Question

Calculate the solubility of hydrogen in water at an atmospheric pressure of 0.380 atm (a typical value at high altitude).

Answer 1

The question is incomplete, here is the complete question:

Calculate the solubility of hydrogen in water at an atmospheric pressure of 0.380 atm (a typical value at high altitude).

Atmospheric Gas         Mole Fraction      kH mol/(L*atm)

           $N_2$                         $7.81\times 10^{-1}$         $6.70\times 10^{-4}$

           $O_2$                         $2.10\times 10^{-1}$        $1.30\times 10^{-3}$

           Ar                          $9.34\times 10^{-3}$        $1.40\times 10^{-3}$

          $CO_2$                        $3.33\times 10^{-4}$        $3.50\times 10^{-2}$

          $CH_4$                       $2.00\times 10^{-6}$         $1.40\times 10^{-3}$

          $H_2$                          $5.00\times 10^{-7}$         $7.80\times 10^{-4}$

Answer: The solubility of hydrogen gas in water at given atmospheric pressure is $1.48\times 10^{-10}M$

Explanation:

To calculate the partial pressure of hydrogen gas, we use the equation given by Raoult's law, which is:

$p_{\text{hydrogen gas}}=p_T\times \chi_{\text{hydrogen gas}}$

where,

$p_A$ = partial pressure of hydrogen gas = ?
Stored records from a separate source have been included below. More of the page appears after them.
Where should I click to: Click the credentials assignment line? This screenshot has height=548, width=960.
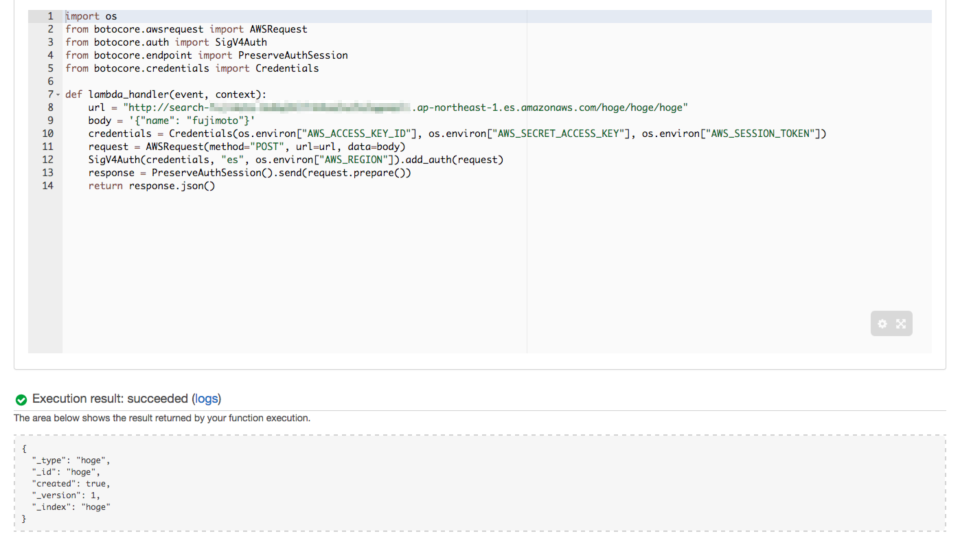click(400, 133)
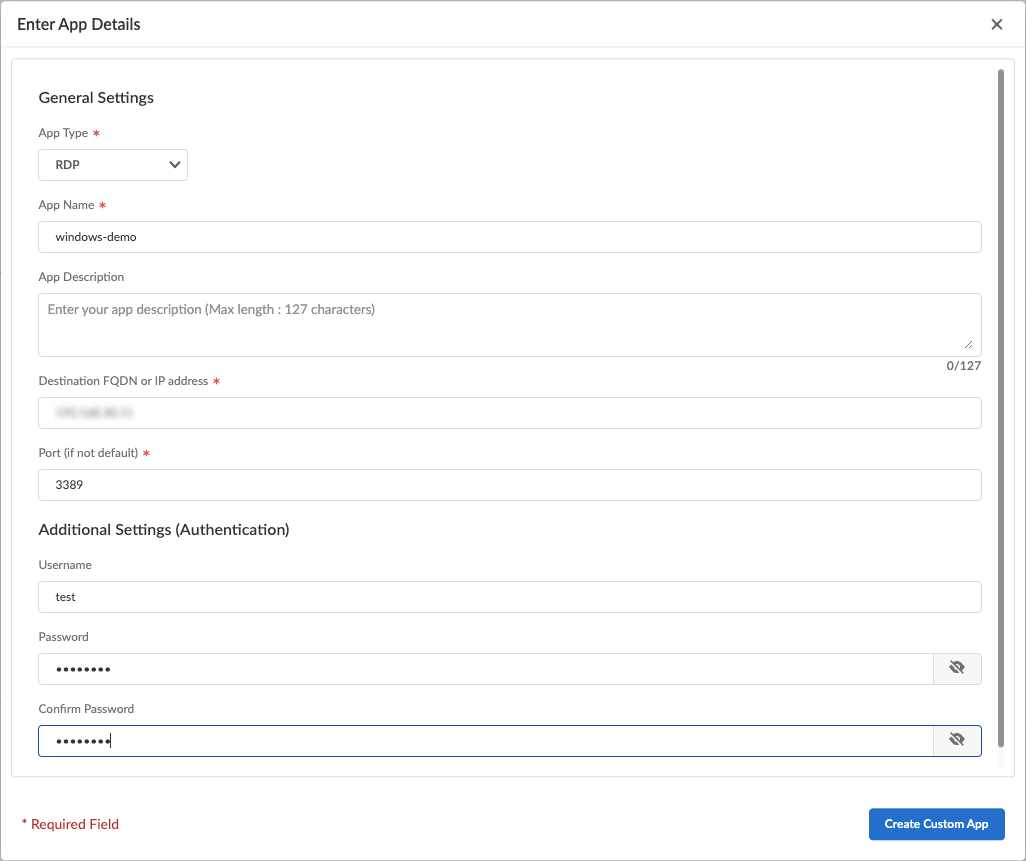
Task: Close the Enter App Details dialog
Action: click(x=996, y=25)
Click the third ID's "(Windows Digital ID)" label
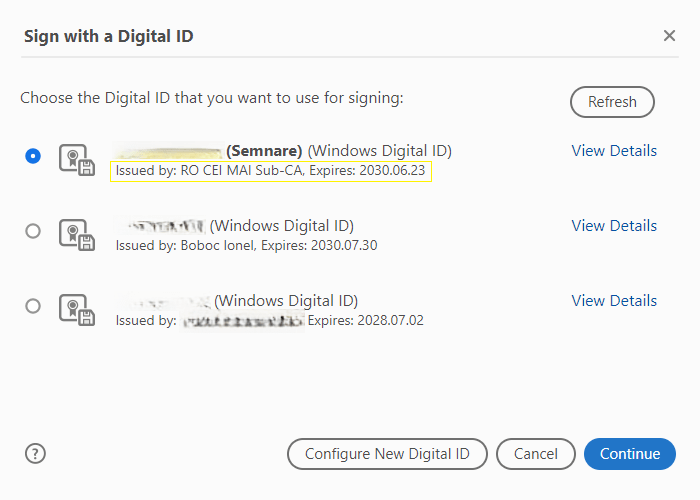The height and width of the screenshot is (500, 700). (x=286, y=301)
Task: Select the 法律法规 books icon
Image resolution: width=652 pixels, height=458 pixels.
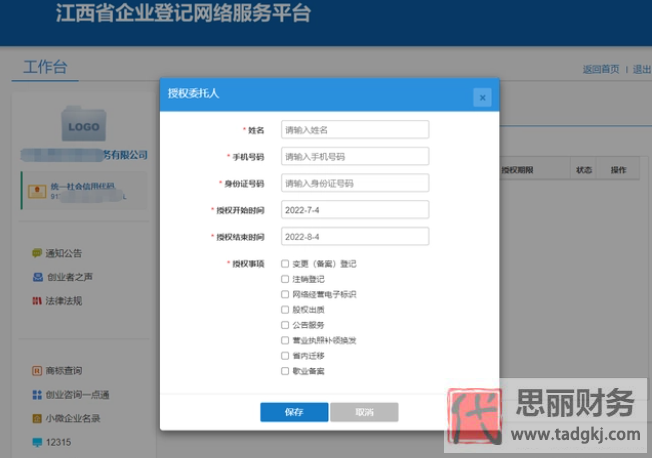Action: coord(37,301)

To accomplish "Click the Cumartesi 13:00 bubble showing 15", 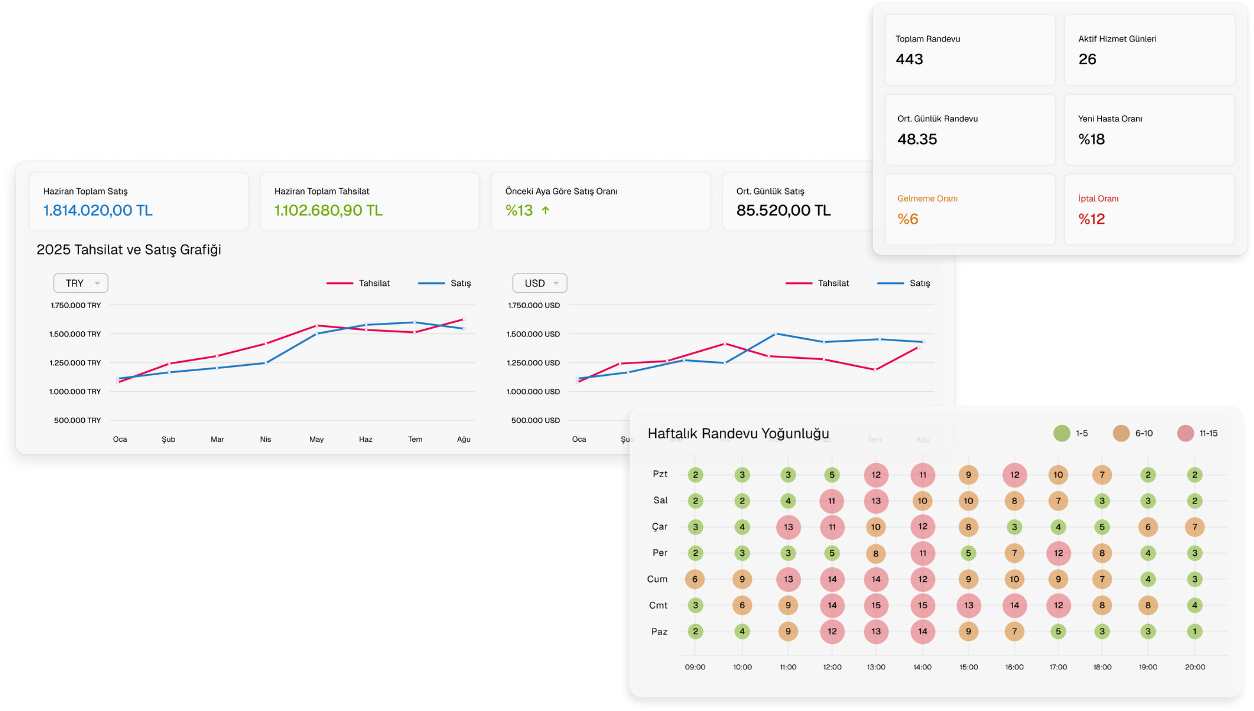I will (876, 605).
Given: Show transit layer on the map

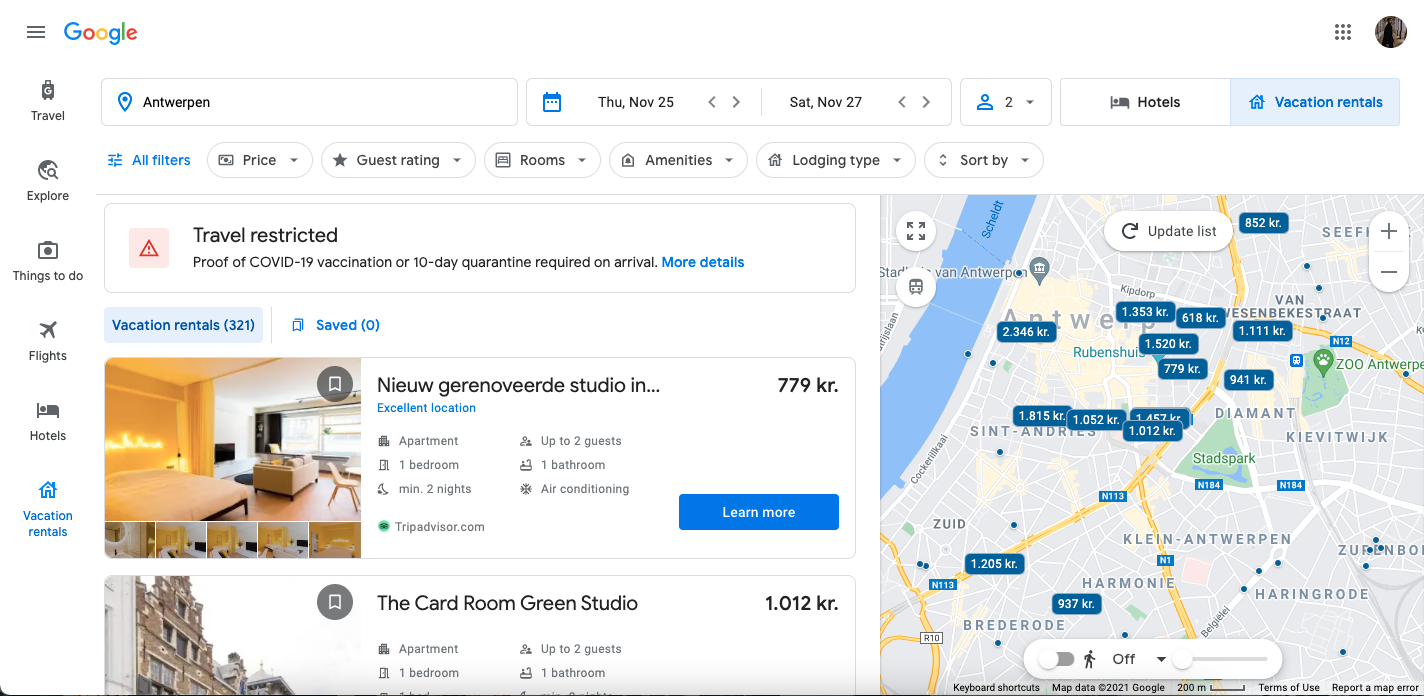Looking at the screenshot, I should [x=916, y=288].
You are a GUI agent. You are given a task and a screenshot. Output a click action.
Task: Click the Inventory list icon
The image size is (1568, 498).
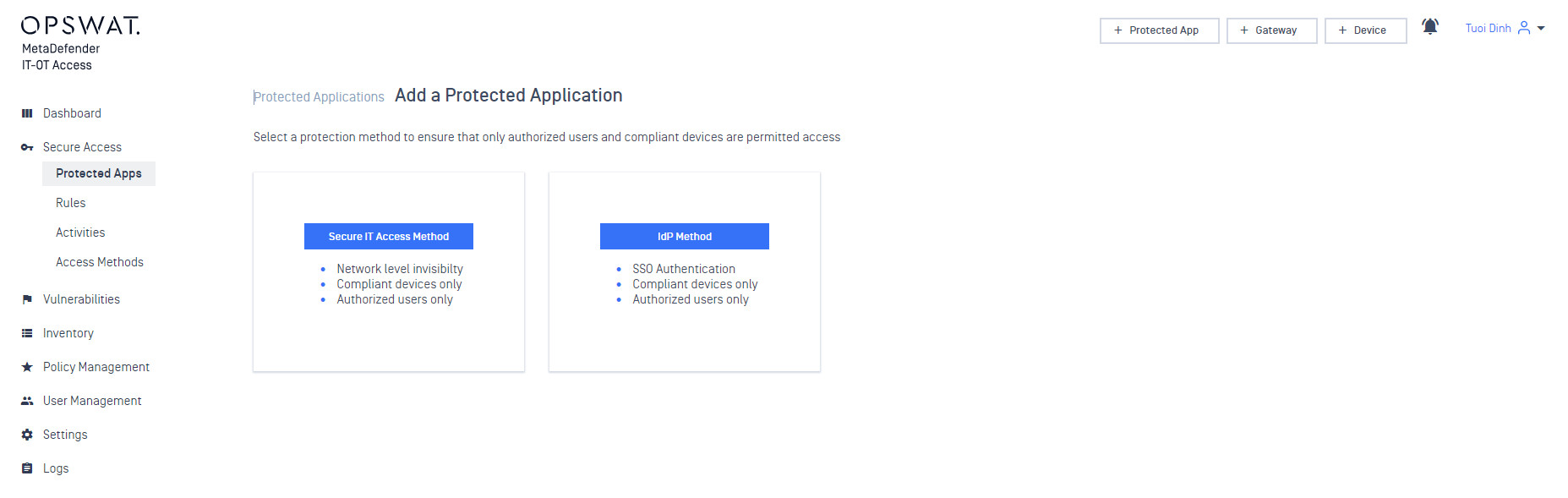[27, 333]
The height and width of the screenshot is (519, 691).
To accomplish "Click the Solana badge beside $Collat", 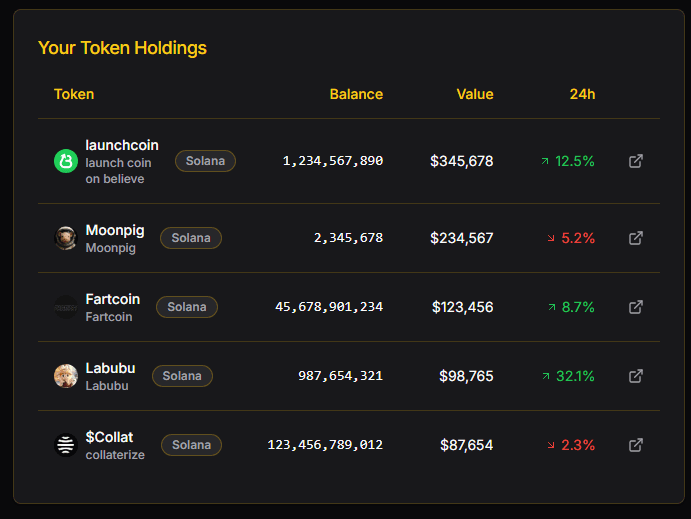I will click(x=191, y=445).
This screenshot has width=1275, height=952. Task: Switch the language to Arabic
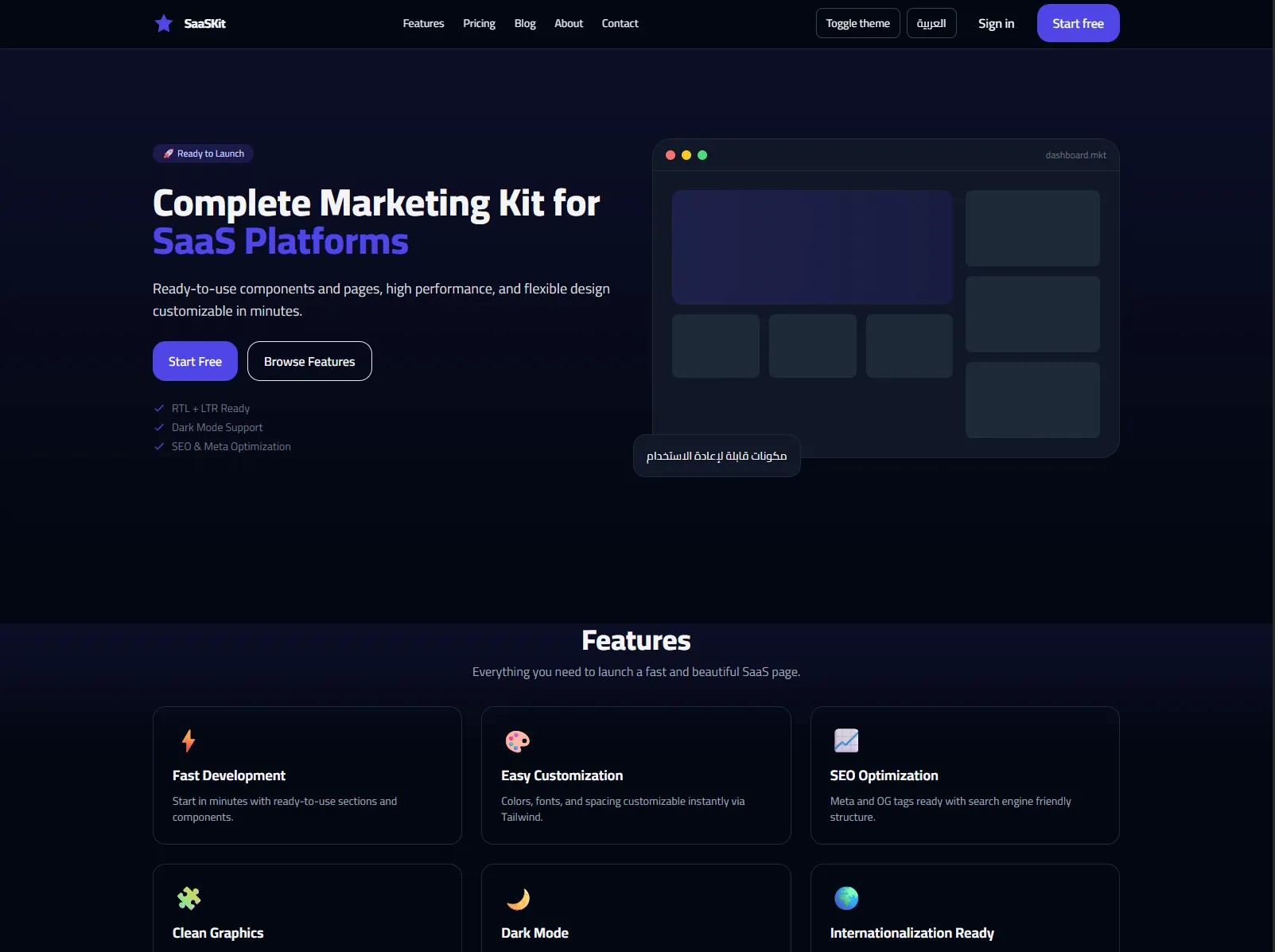pyautogui.click(x=931, y=23)
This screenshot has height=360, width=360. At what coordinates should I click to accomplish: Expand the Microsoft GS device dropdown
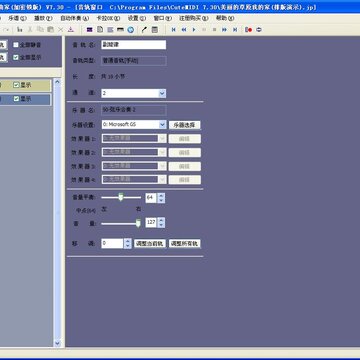[162, 125]
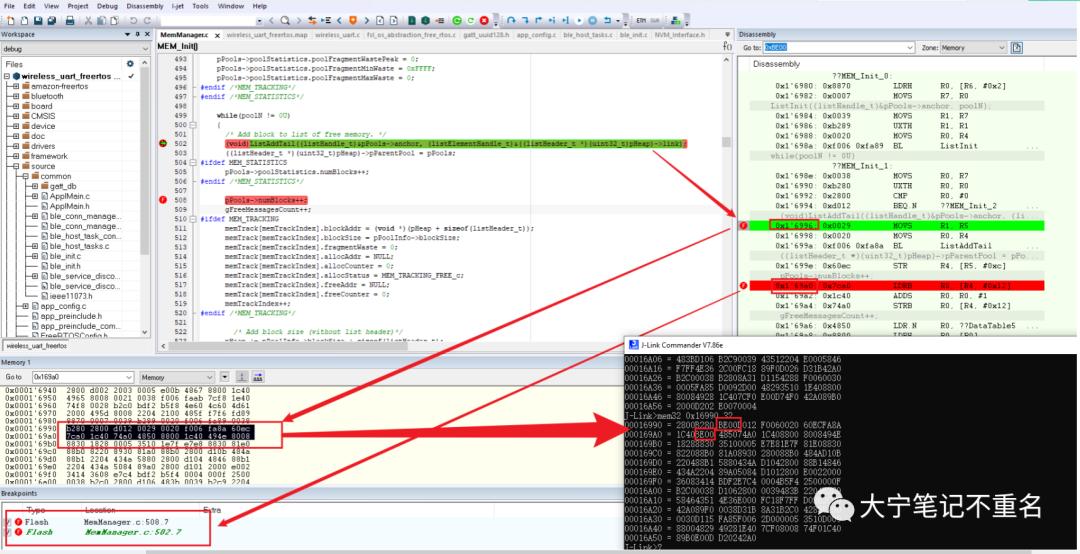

$p_T$ = total pressure = 0.380 atm

$\chi_A$ = mole fraction of hydrogen gas = $5.00\times 10^{-7}$

Putting values in above equation, we get:

$p_{\text{hydrogen gas}}=0.380\times 5.00\times 10^{-7}\\\\p_{\text{hydrogen gas}}=1.9\times 10^{-7}atm$

To calculate the molar solubility, we use the equation given by Henry's law, which is:

$C_{H_2}=K_H\times p_{H_2}$

where,

$K_H$ = Henry's constant = $7.80\times 10^{-4}mol/L.atm$

$p_{H_2}$ = partial pressure of hydrogen gas = $1.9\times 10^{-7}atm$

Putting values in above equation, we get:

$C_{H_2}=7.80\times 10^{-4}mol/L.atm\times 1.9\times 10^{-7}atm\\\\C_{CO_2}=1.48\times 10^{-10}M$

Hence, the solubility of hydrogen gas in water at given atmospheric pressure is $1.48\times 10^{-10}M$